> _Action item_
Set down, exactly and with nothing added, the lines running from the one that holds "Task: Enable the Board Temp checkbox" to the final line of the records. Pictures stay out of the copy.

> _Given entries_
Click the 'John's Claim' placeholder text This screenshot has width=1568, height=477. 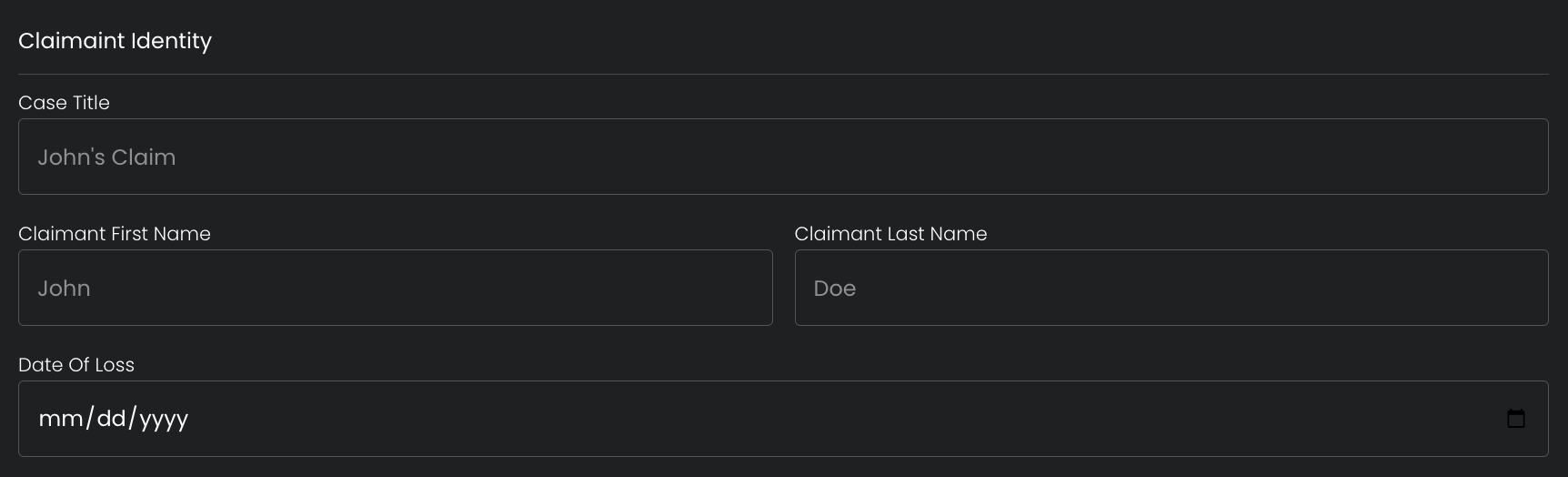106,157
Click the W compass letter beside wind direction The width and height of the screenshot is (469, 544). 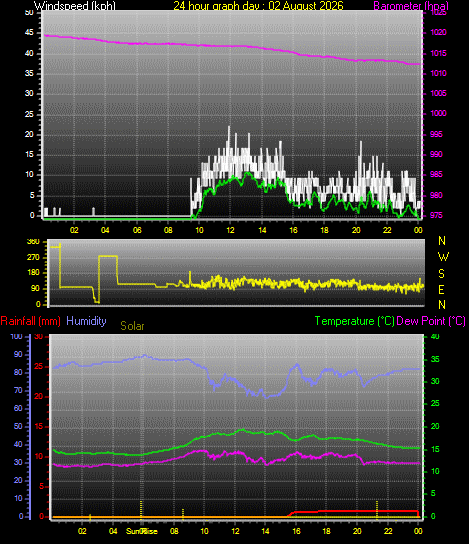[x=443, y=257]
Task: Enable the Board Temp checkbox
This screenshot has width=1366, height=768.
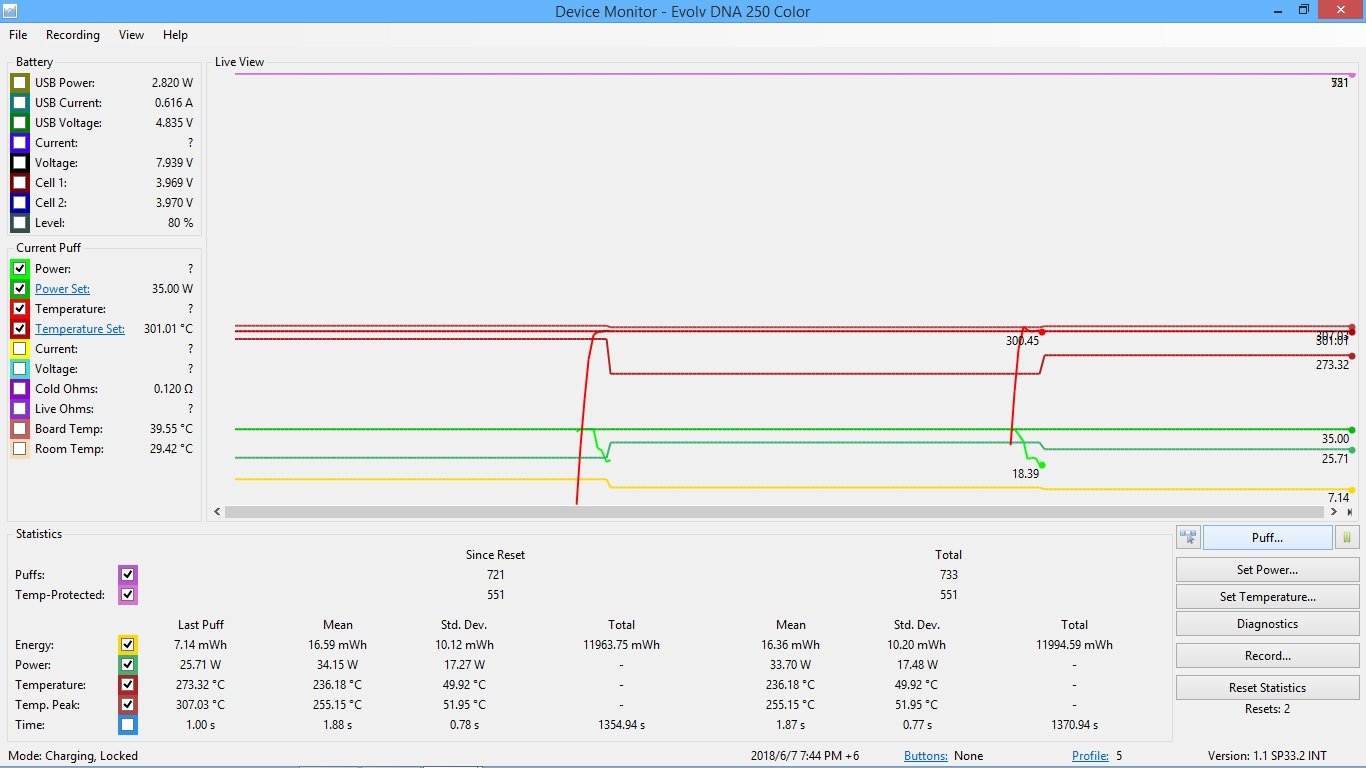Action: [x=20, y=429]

> _Written reply_
Task: Enable the Board Temp checkbox
This screenshot has width=1366, height=768.
Action: [x=20, y=429]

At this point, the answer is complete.